(Supplied records Opens)
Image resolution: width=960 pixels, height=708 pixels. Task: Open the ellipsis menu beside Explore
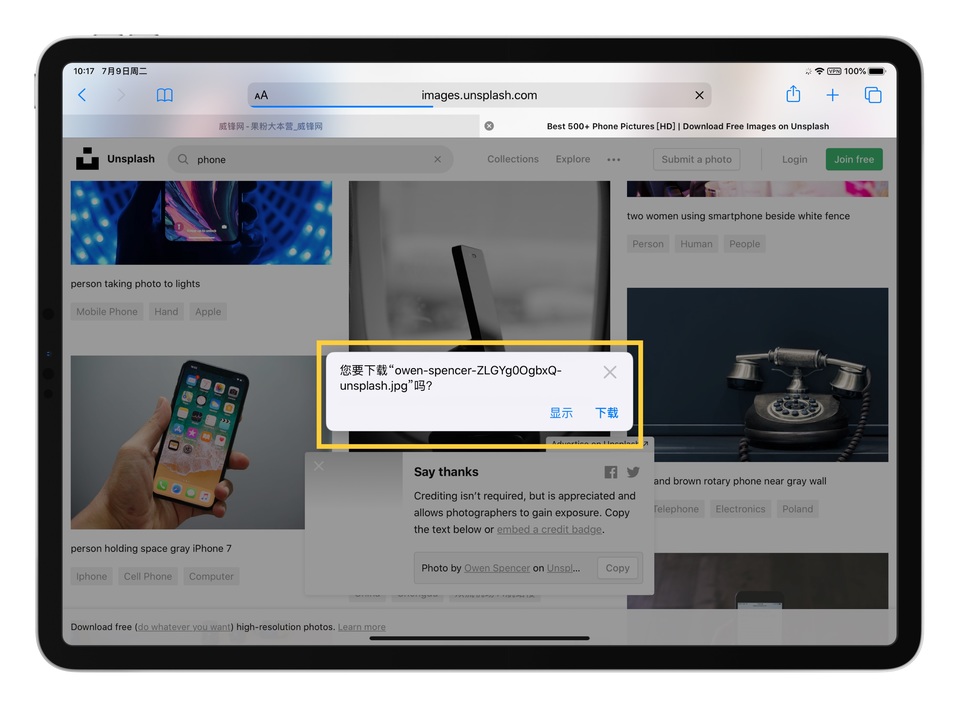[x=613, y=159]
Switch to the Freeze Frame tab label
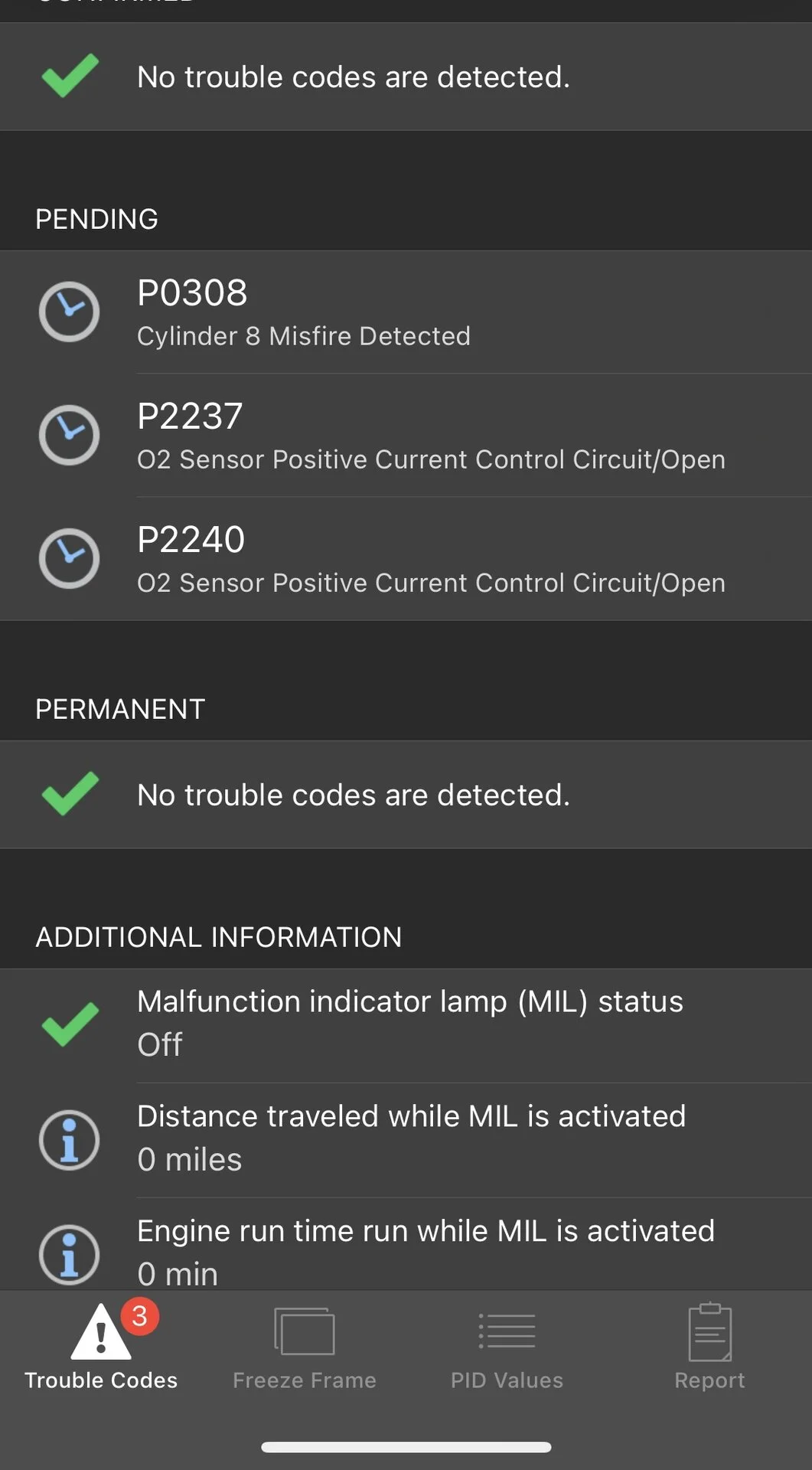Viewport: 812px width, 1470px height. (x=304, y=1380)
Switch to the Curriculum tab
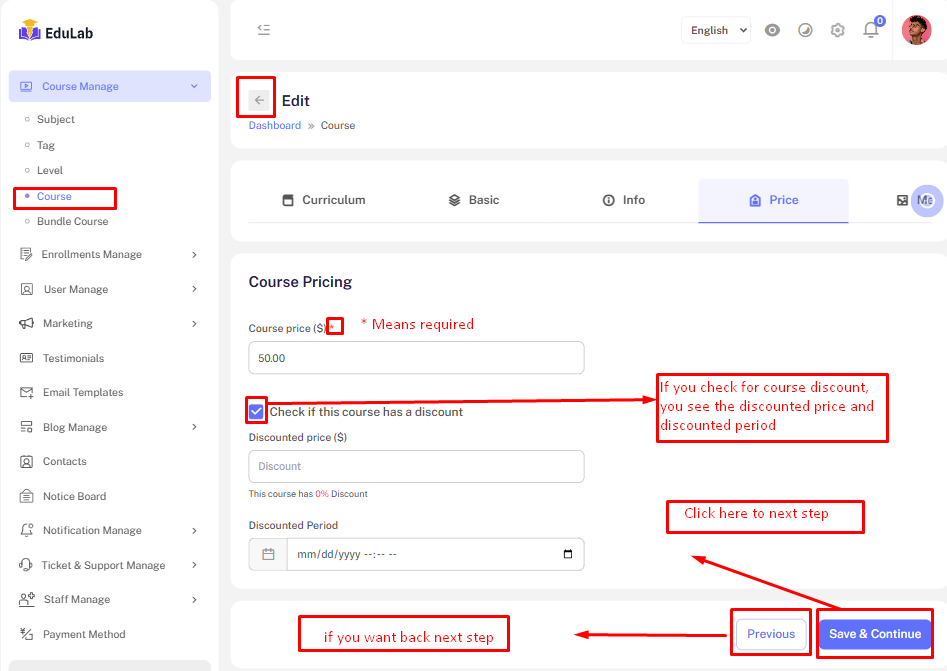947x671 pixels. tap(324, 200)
(Supplied records Closes)
*Exercise*.
Set down every record above exactly as it stands, but skip the pictures.

*Answer area*.
Image resolution: width=960 pixels, height=708 pixels. Task: Open the ellipsis menu beside Explore
[x=613, y=159]
Switch to the Freeze Frame tab label
Viewport: 812px width, 1470px height. (x=304, y=1380)
Switch to the Curriculum tab
947x671 pixels. tap(324, 200)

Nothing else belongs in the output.